Les Etats-Unis affrontent aujourd’hui au Brésil l’équipe de Belgique dans le cadre de la Coupe du monde de football. En cas de victoire, ils obtiendraient un résultat jamais obtenu à un tel niveau de la compétition. Les résultats sportifs de l’équipe américaine suscitent une vague d’enthousiasme à travers le pays. Certains espèrent que cette fois, le parcours des Etats-Unis au Brésil permettra au «soccer», le nom américain du football à l’européenne, d’enfin devenir un sport majeur en Amérique. Pour l’heure, ce sont toujours le football (américain), le baseball, le basketball et le hockey qui dominent largement la scène sportive outre-Atlantique. Dans les bars de New York ou de Brooklyn, de Los Angeles ou de Chicago, les Américains vibrent à la vue de la jouerie des footballeurs américains entraînés par l’Allemand Jürgen Klinsmann.

Le phénomène ne semble pas toucher la commentatrice politique ultra-conservatrice Ann Coulter qui ne rate jamais une occasion de provoquer. Selon elle, l’intérêt croissant des Américains pour le football (soccer) est un «signe de décadence morale». La réussite individuelle, selon elle, «n’est pas un facteur important» dans ce sport collectif. Il n’y a pas de héros, ni de compte à rendre, ni de perdants. Les fautes sont diluées dans le collectif. Il manque aussi de masculinité, entendez par là de testostérone pour exprimer une violence feinte ou assumée. Pour Ann Coulter, la «perspective d’une humiliation personnelle ou d’une blessure majeure est nécessaire pour que la discipline en question compte pour un sport». Elle se fait un plaisir de citer Margaret Thatcher, l’ex-premier ministre britannique qui aurait déclaré, après un match ponctué par une victoire de l’Allemagne contre l’Angleterre, que cela importait finalement assez peu étant donné que «deux fois au cours de ce siècle (le XXe), nous les avons battus dans leur sport national (la guerre)».

Pour Ann Coulter, le soccer est donc un sport de gauche qui affranchit ceux qui le pratiquent de leur responsabilité individuelle.

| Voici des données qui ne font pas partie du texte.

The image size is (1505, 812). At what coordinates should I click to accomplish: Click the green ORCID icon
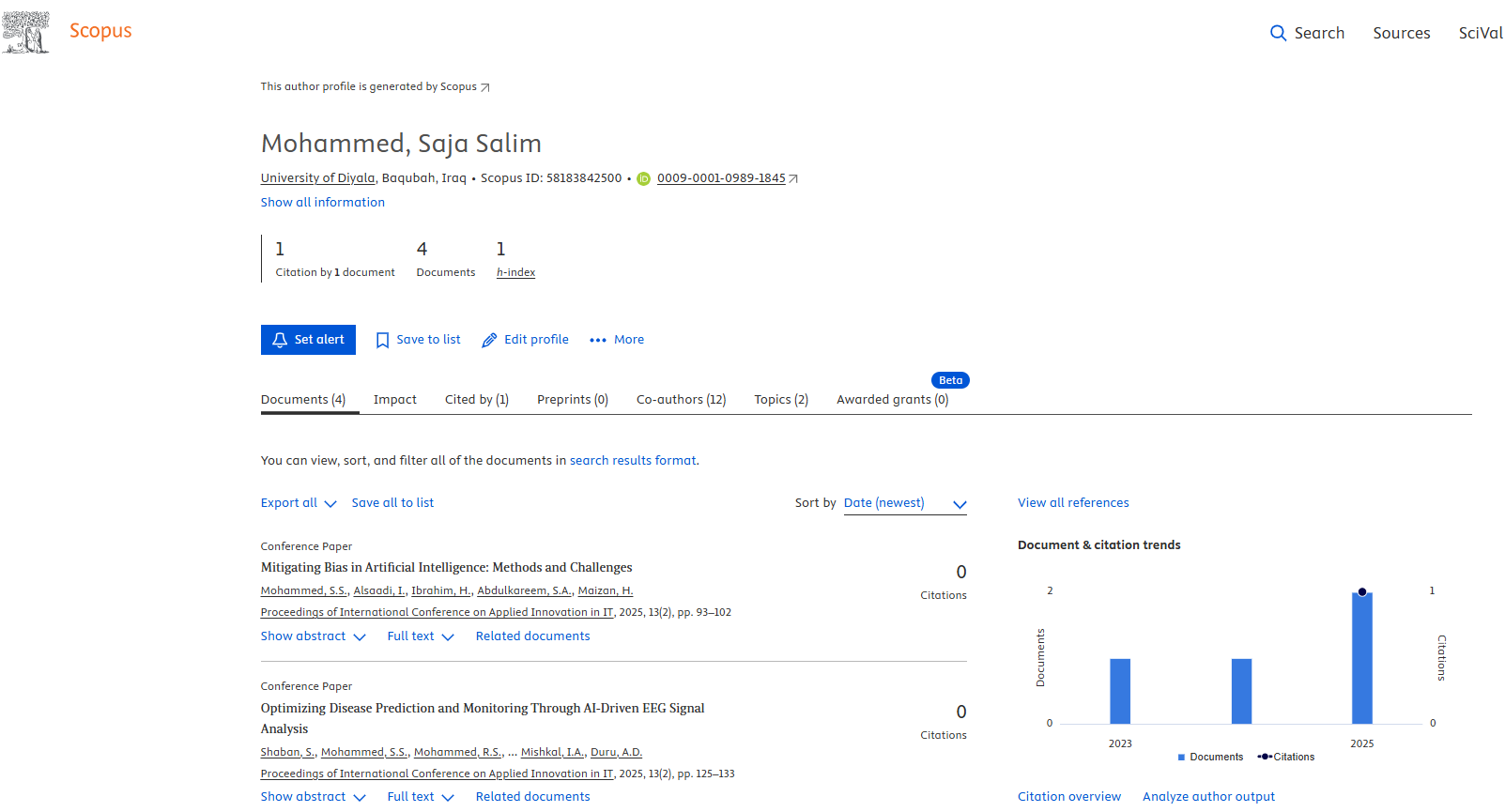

C’est l’exemple d’un socialisme à l’européenne qu’elle exècre. C’est aussi une forme de gouvernance à la Obama. Pour la contrer, il suffit de demander aux grandes stars actuelles du football, les Messi, Ronaldo ou encore Neymar ce qu’elles gagnent: des millions. Une preuve de réussite individuelle indéniable. De fait, Ann Coulter est à l’image du Tea Party. Pour elle, l’effort collectif ou le compromis est synonyme de faiblesse, de reddition.

Or Washington n’a jamais aussi bien fonctionné que lorsque le «bipartisanisme», l’esprit de collaboration entre démocrates et républicains, était prisé. A l’heure actuelle, à observer l’incapacité du Congrès d’approuver une réforme de l’immigration que le Sénat avait pourtant adoptée et que le président Barack Obama appelle de ses vœux, on se dit que davantage d’esprit footballistique au Capitole ne ferait pas de mal.